* [EXERCISE]: Pick up the excerpt on verifying and ranking automated code review findings after its final sentence and carry it forward.

The verification step is a key distinction from simply "run the model and show the result." After an agent finds a potential issue, the system checks the finding against the actual code behavior, attempting to disprove it. Only findings that pass verification make it into the final report. According to Anthropic, less than 1% of findings are rejected by developers as irrelevant.

«A verification step checks candidates against actual code behavior to filter out false positives» — Claude Code Docs.

For comparison: an early wave of AI code review tools had a mathematical problem — for every real bug, they generated 9 false positives. This isn't just an inconvenience; it destroys trust: developers started ignoring all warnings, and as a result, missed real problems. Anthropic solved this problem through the verification step, and the result is reflected in the numbers.

How verification works

Anthropic does not disclose implementation details, but from the documentation, it is known that the verification agent compares the finding with the actual code behavior. In practice, this means: if an agent flagged a line as a potential SQL injection, the validator checks whether this data actually enters the query without sanitization in the specific call context. This fundamentally differs from pattern matching — SonarQube might flag any string concatenation with an SQL query, even if the data has already been processed higher up the stack.

Criticality marking system

After verification, findings are deduplicated and ranked. Marking is done by color: red — critical, requires immediate attention; yellow — potential issue, worth reviewing; purple — existing issue in old code near changes (latent bug). The purple marker is especially important: it tells the reviewer "the PR itself is OK, but you've touched a dangerous area."

* [DATA EXTRACTS]:
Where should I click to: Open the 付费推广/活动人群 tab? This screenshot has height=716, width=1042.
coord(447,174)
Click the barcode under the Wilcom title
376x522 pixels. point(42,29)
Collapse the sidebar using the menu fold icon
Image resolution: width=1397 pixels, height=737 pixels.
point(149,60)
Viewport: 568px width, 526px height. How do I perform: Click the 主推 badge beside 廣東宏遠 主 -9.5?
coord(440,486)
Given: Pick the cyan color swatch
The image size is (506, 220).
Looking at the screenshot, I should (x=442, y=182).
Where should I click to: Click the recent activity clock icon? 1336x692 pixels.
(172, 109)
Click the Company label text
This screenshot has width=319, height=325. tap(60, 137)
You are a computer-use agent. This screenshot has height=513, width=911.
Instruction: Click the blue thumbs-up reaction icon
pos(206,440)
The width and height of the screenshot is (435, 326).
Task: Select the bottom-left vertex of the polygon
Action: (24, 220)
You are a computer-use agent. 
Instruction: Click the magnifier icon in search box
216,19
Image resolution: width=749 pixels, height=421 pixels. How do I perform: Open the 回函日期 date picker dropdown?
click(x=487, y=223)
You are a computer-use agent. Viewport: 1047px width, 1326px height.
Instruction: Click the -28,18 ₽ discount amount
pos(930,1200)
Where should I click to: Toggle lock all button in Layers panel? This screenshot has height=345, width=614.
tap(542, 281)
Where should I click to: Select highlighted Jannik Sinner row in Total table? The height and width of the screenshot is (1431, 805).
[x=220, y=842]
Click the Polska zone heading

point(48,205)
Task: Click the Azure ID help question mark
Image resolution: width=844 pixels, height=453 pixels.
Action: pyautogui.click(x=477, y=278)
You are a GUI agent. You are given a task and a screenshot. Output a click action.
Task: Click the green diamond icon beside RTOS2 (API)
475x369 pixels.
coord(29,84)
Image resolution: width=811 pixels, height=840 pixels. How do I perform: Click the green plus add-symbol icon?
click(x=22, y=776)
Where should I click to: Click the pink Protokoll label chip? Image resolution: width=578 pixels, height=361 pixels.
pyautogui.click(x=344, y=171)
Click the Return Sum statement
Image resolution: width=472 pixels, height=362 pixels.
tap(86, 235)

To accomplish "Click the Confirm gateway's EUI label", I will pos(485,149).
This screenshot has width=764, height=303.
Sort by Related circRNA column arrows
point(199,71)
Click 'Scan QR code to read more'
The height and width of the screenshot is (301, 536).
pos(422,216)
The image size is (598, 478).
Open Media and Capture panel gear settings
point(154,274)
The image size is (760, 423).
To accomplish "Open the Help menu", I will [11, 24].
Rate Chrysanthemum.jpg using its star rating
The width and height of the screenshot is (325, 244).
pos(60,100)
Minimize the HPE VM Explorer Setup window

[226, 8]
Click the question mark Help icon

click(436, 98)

* [SOLVED PROBLEM]:
In addition, each finding includes a collapsible extended reasoning section — the reviewer can expand it to see why the agent flagged the issue and how it was verified. This allows for informed decision-making, rather than blindly trusting or ignoring.

✔️ Less than 1% of findings are rejected as false positives (Anthropic internal data)

✔️ Verification checks the finding against actual code behavior

✔️ Three criticality levels: red / yellow / purple

✔️ Extended reasoning — transparency for the reviewer

Conclusion: The verification step is what distinguishes "running a model" from "running a reliable tool"; less than 1% false positives is not a marketing figure, but a condition for product survival.

📌 GitHub Integration: How it works in the pipeline

admin installs the Anthropic GitHub App — and the review starts automatically

Integration happens via the official GitHub App from Anthropic. The administrator connects repositories and specifies which branches to run reviews on. Then everything is automatic: a PR is opened — agents are launched — results arrive as inline comments and a general overview directly on the PR page in GitHub.

«Results are deduplicated, ranked by severity, and posted as inline comments on the specific lines where issues were found» — Claude Code Docs.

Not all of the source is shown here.